Chantal Pratlong abonde, en s'attaquant au projet de "constructions dans le bas du village, une quarantaine, avec des lots faits par des promoteurs. Ce sera plutôt des lotissements. Le but est d'amener des enfants à l'école. Mais vu le prix de ce qui va se construire, on en doute."
La liste dit donc souhaiter "la consultation systématique de la population jusqu'à la concrétisation d'un projet. Comme pour la réhabilitation de l'ancienne école, on aimerait demander aux gens ce qu'ils souhaiteraient", enchaîne Jean-Louis Janssens. La liste avance donc avec des sujets à mettre en avant, mais sans réel programme puisqu'il devrait être discuté avec la population. "On veut faire des thèmes et regrouper ceux qui sont intéressés. On a commencé par un collectif pour essayer d'influencer la décision."

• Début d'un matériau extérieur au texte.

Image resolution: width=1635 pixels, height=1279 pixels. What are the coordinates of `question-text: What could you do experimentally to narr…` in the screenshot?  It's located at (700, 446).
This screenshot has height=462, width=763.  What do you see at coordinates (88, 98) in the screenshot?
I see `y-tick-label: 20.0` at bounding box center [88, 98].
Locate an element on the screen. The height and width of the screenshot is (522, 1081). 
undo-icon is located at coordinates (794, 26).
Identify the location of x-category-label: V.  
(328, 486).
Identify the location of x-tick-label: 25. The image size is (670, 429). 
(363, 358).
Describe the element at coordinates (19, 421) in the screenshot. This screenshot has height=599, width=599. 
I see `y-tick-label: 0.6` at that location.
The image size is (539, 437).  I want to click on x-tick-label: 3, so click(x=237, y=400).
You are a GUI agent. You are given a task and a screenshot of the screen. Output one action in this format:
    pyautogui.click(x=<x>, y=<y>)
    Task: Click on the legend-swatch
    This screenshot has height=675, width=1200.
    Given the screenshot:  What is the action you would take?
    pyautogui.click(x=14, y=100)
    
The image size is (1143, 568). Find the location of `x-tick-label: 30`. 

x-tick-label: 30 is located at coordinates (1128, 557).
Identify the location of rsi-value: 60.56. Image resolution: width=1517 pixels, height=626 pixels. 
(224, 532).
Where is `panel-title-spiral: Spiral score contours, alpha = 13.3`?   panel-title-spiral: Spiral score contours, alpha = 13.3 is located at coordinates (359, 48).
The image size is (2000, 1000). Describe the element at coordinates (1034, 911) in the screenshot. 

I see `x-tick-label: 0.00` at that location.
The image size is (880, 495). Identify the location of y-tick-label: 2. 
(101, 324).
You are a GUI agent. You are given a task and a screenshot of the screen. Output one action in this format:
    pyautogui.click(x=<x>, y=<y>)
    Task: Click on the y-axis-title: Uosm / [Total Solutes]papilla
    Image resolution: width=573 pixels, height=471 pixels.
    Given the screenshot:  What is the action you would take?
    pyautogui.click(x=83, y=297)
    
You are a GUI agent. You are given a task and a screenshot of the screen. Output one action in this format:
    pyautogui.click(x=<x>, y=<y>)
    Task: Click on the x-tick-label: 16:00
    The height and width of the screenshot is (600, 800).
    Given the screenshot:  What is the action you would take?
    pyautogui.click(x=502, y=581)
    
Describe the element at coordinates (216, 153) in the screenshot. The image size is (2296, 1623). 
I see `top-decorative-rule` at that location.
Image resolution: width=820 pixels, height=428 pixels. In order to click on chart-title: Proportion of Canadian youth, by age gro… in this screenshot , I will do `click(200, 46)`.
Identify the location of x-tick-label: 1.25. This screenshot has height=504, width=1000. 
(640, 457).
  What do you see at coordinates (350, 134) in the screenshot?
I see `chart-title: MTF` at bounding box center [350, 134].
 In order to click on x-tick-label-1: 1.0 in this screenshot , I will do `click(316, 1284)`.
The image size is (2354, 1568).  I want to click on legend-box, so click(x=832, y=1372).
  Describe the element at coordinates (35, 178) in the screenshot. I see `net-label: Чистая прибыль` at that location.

"Faire quelque chose des anciens logements, améliorer le village, embellir et préserver la zone piétonne" font partie des thèmes. "Et que la place du village ne soit pas qu'un parking." Les deux colistiers s'interrogent aussi sur une éventuelle modulation du tarif de l'eau en fonction des saisons, "de façon à faire payer au juste prix la population résidente".
"Aujourd'hui, il est difficile de faire venir des familles", estime Jean-Louis Janssens, qui pense que de nouvelles constructions ne sont pas forcément nécessaires. Pour lui, les associations sont aussi fautives, "elles ne se parlent pas entre elles", ce qui aurait une influence négative sur l'animation générale du village. "Mais par l'intermédiaire de la mairie, ce serait possible de les refaire travailler ensemble, croit Chantal Pratlong. Chaque association apporte quelque chose et contribue à une vie plus intense." Ce que Jean-Louis Janssens résume sèchement : "Il n'y a plus cette âme de Monoblet comme il y avait avant."